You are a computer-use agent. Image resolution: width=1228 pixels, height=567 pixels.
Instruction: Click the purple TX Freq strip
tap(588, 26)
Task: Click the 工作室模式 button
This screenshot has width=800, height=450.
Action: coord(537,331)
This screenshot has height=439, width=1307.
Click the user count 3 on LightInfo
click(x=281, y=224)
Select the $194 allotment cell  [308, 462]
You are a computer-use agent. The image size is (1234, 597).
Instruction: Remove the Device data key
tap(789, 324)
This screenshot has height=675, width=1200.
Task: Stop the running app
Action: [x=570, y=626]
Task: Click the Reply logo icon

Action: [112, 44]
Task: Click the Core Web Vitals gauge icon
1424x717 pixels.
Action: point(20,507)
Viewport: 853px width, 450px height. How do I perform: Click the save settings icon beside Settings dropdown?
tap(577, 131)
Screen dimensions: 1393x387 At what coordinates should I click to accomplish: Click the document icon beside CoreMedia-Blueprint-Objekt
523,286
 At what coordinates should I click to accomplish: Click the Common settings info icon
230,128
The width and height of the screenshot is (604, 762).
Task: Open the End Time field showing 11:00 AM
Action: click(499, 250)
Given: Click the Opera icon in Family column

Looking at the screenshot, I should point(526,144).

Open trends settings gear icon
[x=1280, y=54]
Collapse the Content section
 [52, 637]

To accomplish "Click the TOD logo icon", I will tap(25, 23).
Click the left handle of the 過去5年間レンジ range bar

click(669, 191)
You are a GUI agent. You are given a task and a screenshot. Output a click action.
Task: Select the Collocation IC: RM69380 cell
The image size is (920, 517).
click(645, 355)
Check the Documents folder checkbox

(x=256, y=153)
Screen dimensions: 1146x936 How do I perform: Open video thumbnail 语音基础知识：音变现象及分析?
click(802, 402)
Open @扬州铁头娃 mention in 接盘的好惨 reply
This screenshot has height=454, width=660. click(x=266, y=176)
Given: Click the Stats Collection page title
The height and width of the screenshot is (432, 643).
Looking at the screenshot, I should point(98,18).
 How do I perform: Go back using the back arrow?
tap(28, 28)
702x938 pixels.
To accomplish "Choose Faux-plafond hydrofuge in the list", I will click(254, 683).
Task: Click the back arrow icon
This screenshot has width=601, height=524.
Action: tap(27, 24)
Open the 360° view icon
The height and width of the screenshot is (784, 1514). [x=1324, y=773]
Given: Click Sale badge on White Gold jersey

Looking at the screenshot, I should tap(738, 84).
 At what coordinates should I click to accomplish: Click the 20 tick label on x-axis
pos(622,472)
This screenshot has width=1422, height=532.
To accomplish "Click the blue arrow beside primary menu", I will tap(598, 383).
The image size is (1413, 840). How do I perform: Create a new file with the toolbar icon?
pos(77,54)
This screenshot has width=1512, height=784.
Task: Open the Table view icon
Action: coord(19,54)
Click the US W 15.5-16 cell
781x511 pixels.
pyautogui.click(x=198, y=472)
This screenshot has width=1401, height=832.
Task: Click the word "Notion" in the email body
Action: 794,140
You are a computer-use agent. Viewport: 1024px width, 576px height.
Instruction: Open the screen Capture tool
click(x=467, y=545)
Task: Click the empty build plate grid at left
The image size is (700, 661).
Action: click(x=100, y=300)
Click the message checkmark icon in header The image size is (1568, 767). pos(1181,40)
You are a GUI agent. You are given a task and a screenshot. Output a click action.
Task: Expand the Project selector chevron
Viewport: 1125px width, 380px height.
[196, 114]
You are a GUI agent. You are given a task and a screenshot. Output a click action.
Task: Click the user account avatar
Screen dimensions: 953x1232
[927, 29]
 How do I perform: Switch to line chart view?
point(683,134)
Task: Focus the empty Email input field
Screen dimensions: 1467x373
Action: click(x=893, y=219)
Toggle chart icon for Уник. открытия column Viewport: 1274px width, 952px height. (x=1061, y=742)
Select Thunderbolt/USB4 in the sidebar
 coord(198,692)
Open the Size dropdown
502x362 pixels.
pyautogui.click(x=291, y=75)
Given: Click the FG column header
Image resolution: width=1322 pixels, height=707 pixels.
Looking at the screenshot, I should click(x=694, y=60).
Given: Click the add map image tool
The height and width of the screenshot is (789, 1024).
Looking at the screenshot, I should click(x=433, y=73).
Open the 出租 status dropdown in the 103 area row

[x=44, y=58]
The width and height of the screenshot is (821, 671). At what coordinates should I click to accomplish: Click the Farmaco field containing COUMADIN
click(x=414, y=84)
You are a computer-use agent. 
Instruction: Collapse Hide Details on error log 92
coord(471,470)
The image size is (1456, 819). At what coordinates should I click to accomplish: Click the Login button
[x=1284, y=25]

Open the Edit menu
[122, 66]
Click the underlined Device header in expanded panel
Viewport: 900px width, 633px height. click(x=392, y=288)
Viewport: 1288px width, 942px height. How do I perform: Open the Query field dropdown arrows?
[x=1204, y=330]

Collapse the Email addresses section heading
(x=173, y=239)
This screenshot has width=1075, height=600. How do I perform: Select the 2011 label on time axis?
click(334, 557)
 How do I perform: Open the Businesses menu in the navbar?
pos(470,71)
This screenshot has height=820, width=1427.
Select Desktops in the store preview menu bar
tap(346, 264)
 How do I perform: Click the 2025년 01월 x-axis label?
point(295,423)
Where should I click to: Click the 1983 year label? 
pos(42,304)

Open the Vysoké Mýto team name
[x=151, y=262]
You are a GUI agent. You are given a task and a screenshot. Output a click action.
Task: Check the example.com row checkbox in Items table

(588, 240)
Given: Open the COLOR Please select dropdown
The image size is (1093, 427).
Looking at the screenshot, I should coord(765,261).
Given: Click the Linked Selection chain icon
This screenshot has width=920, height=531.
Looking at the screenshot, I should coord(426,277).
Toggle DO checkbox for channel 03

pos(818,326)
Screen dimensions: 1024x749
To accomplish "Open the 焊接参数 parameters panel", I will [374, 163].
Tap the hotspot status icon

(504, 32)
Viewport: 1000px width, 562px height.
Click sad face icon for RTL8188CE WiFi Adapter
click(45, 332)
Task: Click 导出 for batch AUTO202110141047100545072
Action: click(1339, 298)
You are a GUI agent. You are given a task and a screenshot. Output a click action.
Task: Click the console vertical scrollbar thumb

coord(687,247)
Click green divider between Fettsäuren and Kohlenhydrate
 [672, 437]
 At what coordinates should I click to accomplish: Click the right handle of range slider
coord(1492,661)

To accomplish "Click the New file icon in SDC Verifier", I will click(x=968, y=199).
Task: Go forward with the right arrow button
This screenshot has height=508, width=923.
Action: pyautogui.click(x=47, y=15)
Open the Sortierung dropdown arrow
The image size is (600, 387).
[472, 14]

**TASK STATEMENT**
Copy out the data shown above in full. Match it exactly.

**ANSWER SPACE**
You are a computer-use agent. Image resolution: width=1228 pixels, height=567 pixels.
Instruction: Click the purple TX Freq strip
tap(588, 26)
Task: Click the 工作室模式 button
This screenshot has width=800, height=450.
Action: coord(537,331)
This screenshot has height=439, width=1307.
Click the user count 3 on LightInfo
click(x=281, y=224)
Select the $194 allotment cell  [308, 462]
You are a computer-use agent. The image size is (1234, 597).
Instruction: Remove the Device data key
tap(789, 324)
This screenshot has height=675, width=1200.
Task: Stop the running app
Action: [x=570, y=626]
Task: Click the Reply logo icon

Action: [112, 44]
Task: Click the Core Web Vitals gauge icon
1424x717 pixels.
Action: point(20,507)
Viewport: 853px width, 450px height. How do I perform: Click the save settings icon beside Settings dropdown?
tap(577, 131)
Screen dimensions: 1393x387 At what coordinates should I click to accomplish: Click the document icon beside CoreMedia-Blueprint-Objekt
523,286
 At what coordinates should I click to accomplish: Click the Common settings info icon
230,128
The width and height of the screenshot is (604, 762).
Task: Open the End Time field showing 11:00 AM
Action: click(499, 250)
Given: Click the Opera icon in Family column

Looking at the screenshot, I should point(526,144).

Open trends settings gear icon
[x=1280, y=54]
Collapse the Content section
 [52, 637]

To accomplish "Click the TOD logo icon", I will tap(25, 23).
Click the left handle of the 過去5年間レンジ range bar

click(669, 191)
You are a GUI agent. You are given a task and a screenshot. Output a click action.
Task: Select the Collocation IC: RM69380 cell
The image size is (920, 517).
click(645, 355)
Check the Documents folder checkbox

(x=256, y=153)
Screen dimensions: 1146x936 How do I perform: Open video thumbnail 语音基础知识：音变现象及分析?
click(802, 402)
Open @扬州铁头娃 mention in 接盘的好惨 reply
This screenshot has height=454, width=660. click(x=266, y=176)
Given: Click the Stats Collection page title
The height and width of the screenshot is (432, 643).
Looking at the screenshot, I should point(98,18).
 How do I perform: Go back using the back arrow?
tap(28, 28)
702x938 pixels.
To accomplish "Choose Faux-plafond hydrofuge in the list", I will click(254, 683).
Task: Click the back arrow icon
This screenshot has width=601, height=524.
Action: tap(27, 24)
Open the 360° view icon
The height and width of the screenshot is (784, 1514). [x=1324, y=773]
Given: Click Sale badge on White Gold jersey

Looking at the screenshot, I should tap(738, 84).
 At what coordinates should I click to accomplish: Click the 20 tick label on x-axis
pos(622,472)
This screenshot has width=1422, height=532.
To accomplish "Click the blue arrow beside primary menu", I will tap(598, 383).
The image size is (1413, 840). How do I perform: Create a new file with the toolbar icon?
pos(77,54)
This screenshot has width=1512, height=784.
Task: Open the Table view icon
Action: coord(19,54)
Click the US W 15.5-16 cell
781x511 pixels.
pyautogui.click(x=198, y=472)
This screenshot has width=1401, height=832.
Task: Click the word "Notion" in the email body
Action: 794,140
You are a computer-use agent. Viewport: 1024px width, 576px height.
Instruction: Open the screen Capture tool
click(x=467, y=545)
Task: Click the empty build plate grid at left
The image size is (700, 661).
Action: click(x=100, y=300)
Click the message checkmark icon in header The image size is (1568, 767). pos(1181,40)
You are a GUI agent. You are given a task and a screenshot. Output a click action.
Task: Expand the Project selector chevron
Viewport: 1125px width, 380px height.
[196, 114]
You are a GUI agent. You are given a task and a screenshot. Output a click action.
Task: Click the user account avatar
Screen dimensions: 953x1232
[927, 29]
 How do I perform: Switch to line chart view?
point(683,134)
Task: Focus the empty Email input field
Screen dimensions: 1467x373
Action: click(x=893, y=219)
Toggle chart icon for Уник. открытия column Viewport: 1274px width, 952px height. (x=1061, y=742)
Select Thunderbolt/USB4 in the sidebar
 coord(198,692)
Open the Size dropdown
502x362 pixels.
pyautogui.click(x=291, y=75)
Given: Click the FG column header
Image resolution: width=1322 pixels, height=707 pixels.
Looking at the screenshot, I should click(x=694, y=60).
Given: Click the add map image tool
The height and width of the screenshot is (789, 1024).
Looking at the screenshot, I should click(x=433, y=73).
Open the 出租 status dropdown in the 103 area row

[x=44, y=58]
The width and height of the screenshot is (821, 671). At what coordinates should I click to accomplish: Click the Farmaco field containing COUMADIN
click(x=414, y=84)
You are a computer-use agent. 
Instruction: Collapse Hide Details on error log 92
coord(471,470)
The image size is (1456, 819). At what coordinates should I click to accomplish: Click the Login button
[x=1284, y=25]

Open the Edit menu
[122, 66]
Click the underlined Device header in expanded panel
Viewport: 900px width, 633px height. click(x=392, y=288)
Viewport: 1288px width, 942px height. How do I perform: Open the Query field dropdown arrows?
[x=1204, y=330]

Collapse the Email addresses section heading
(x=173, y=239)
This screenshot has width=1075, height=600. How do I perform: Select the 2011 label on time axis?
click(334, 557)
 How do I perform: Open the Businesses menu in the navbar?
pos(470,71)
This screenshot has height=820, width=1427.
Select Desktops in the store preview menu bar
tap(346, 264)
 How do I perform: Click the 2025년 01월 x-axis label?
point(295,423)
Where should I click to: Click the 1983 year label? 
pos(42,304)

Open the Vysoké Mýto team name
[x=151, y=262]
You are a GUI agent. You are given a task and a screenshot. Output a click action.
Task: Check the example.com row checkbox in Items table

(588, 240)
Given: Open the COLOR Please select dropdown
The image size is (1093, 427).
Looking at the screenshot, I should coord(765,261).
Given: Click the Linked Selection chain icon
This screenshot has width=920, height=531.
Looking at the screenshot, I should coord(426,277).
Toggle DO checkbox for channel 03

pos(818,326)
Screen dimensions: 1024x749
To accomplish "Open the 焊接参数 parameters panel", I will [374, 163].
Tap the hotspot status icon

(504, 32)
Viewport: 1000px width, 562px height.
Click sad face icon for RTL8188CE WiFi Adapter
click(45, 332)
Task: Click 导出 for batch AUTO202110141047100545072
Action: click(1339, 298)
You are a GUI agent. You are given a task and a screenshot. Output a click action.
Task: Click the console vertical scrollbar thumb

coord(687,247)
Click green divider between Fettsäuren and Kohlenhydrate
 [672, 437]
 At what coordinates should I click to accomplish: Click the right handle of range slider
coord(1492,661)

To accomplish "Click the New file icon in SDC Verifier", I will click(x=968, y=199).
Task: Go forward with the right arrow button
This screenshot has height=508, width=923.
Action: pyautogui.click(x=47, y=15)
Open the Sortierung dropdown arrow
The image size is (600, 387).
[472, 14]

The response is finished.